There’s no one-size-fits-all answer, but there is a proven method of success: show, don’t tell.
Think of your favorite stories… Did you see word-filled pages OR the scenes play out in your imagination? Most of us will probably say the latter. Why? The authors took time to craft a story that SHOWED us every scene. They wrote to activate and engage every sense.
There’s a difference between storyteller and author. To create a world that grabs your reader and holds them captive until ‘the end’ it has to be engaging. If we’re being told something, most of us have the tendency to let our eyes glaze over and our minds wander after about the first five minutes. Okay, maybe that’s just me.
Could you get through 100,000 words of someone telling you everything about a world and people you know and care nothing about? No? How about 50,000? No? Hmm…
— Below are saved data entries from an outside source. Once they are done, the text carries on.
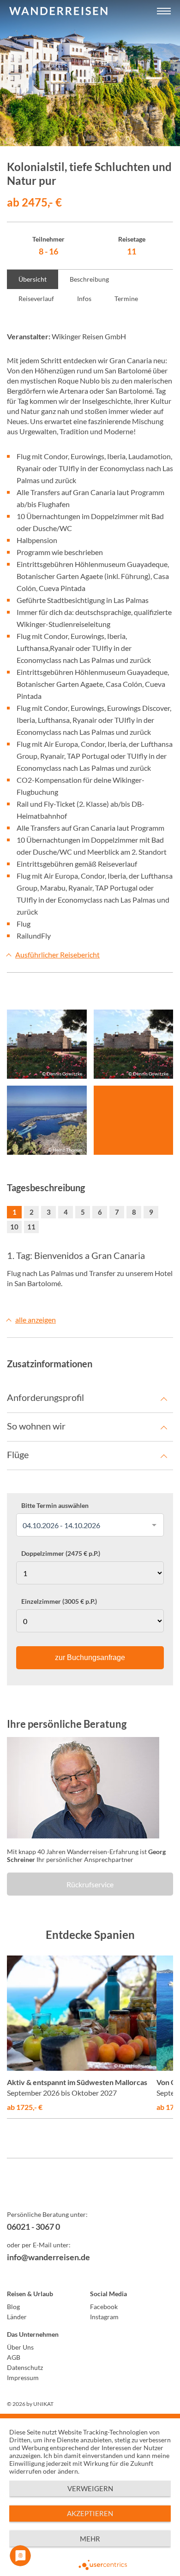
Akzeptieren (90, 2513)
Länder (17, 2317)
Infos (84, 298)
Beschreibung (89, 279)
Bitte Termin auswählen (55, 1505)
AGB (13, 2357)
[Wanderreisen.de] (58, 11)
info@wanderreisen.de (48, 2257)
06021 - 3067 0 (33, 2227)
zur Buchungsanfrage (90, 1657)
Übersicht (32, 279)
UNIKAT (43, 2403)
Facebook (104, 2306)
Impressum (23, 2377)
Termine (126, 298)
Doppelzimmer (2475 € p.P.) (60, 1553)
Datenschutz (25, 2367)
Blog (13, 2306)
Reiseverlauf (36, 298)
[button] (164, 11)
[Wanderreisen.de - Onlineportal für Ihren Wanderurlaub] (90, 2190)
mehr (90, 2539)
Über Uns (20, 2347)
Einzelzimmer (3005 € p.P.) (59, 1601)
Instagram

What if they showed you that world? No, not with a picture slideshow ala Great Aunt Bertha’s family vacation but with a moving image that pulls you in. What if they showed you the mind of the person in the movie so you smell what they smell. You see what they see. You even hear their thoughts and they’re oddly similar to your own. How could you not identify with that character and have a vested interest in their plight?
Give your readers that sense of wonder.
The Askew challenge: stop telling stories. Use the power of your words to show the story.